(Provided data)

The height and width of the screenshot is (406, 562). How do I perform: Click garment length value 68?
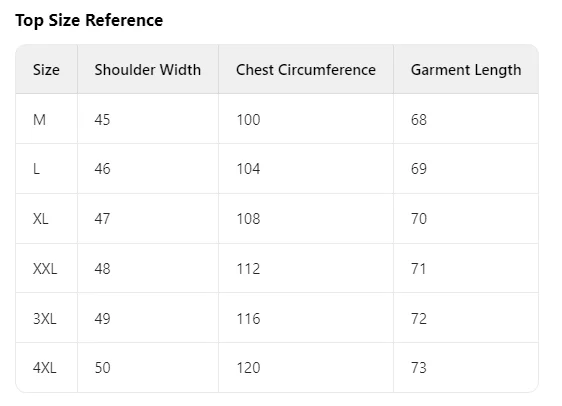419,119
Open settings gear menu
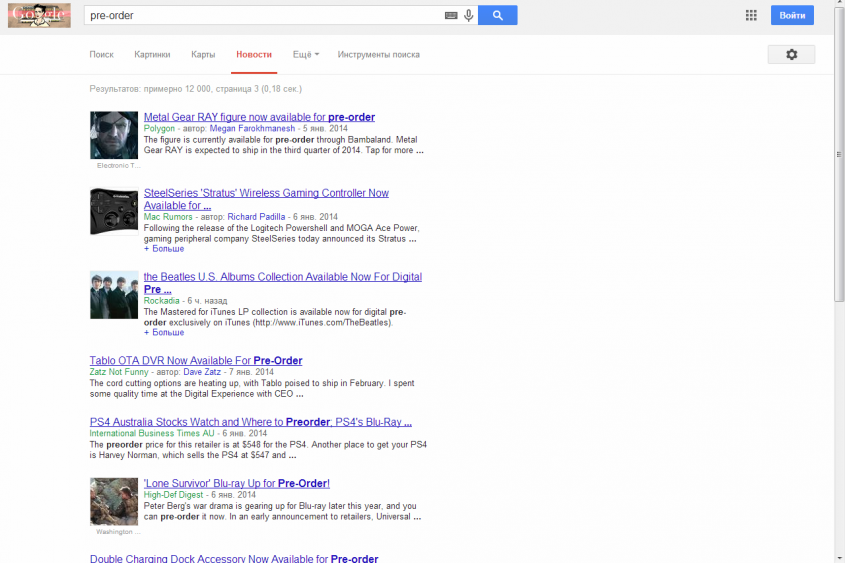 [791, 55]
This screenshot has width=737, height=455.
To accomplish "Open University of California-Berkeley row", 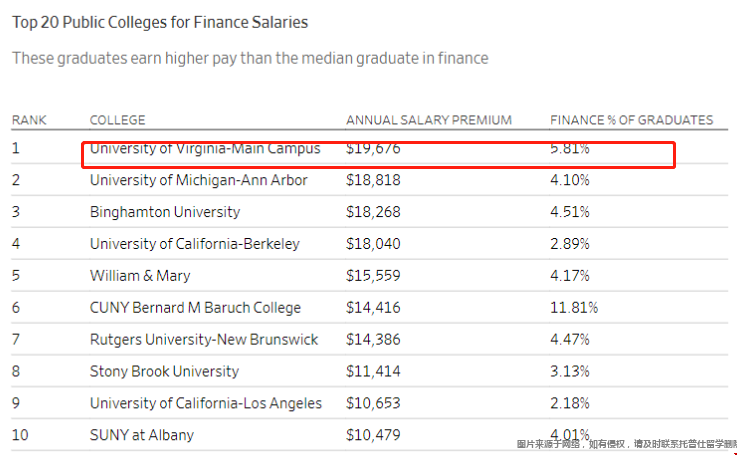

(End Provided data)

# About this task:
Omit the pictures, then set down all the remaining data exactly as given.

# Exercise response:
The height and width of the screenshot is (406, 562). How do I perform: Click garment length value 68?
419,119
Open settings gear menu
 [791, 55]
This screenshot has width=737, height=455.
To accomplish "Open University of California-Berkeley row", 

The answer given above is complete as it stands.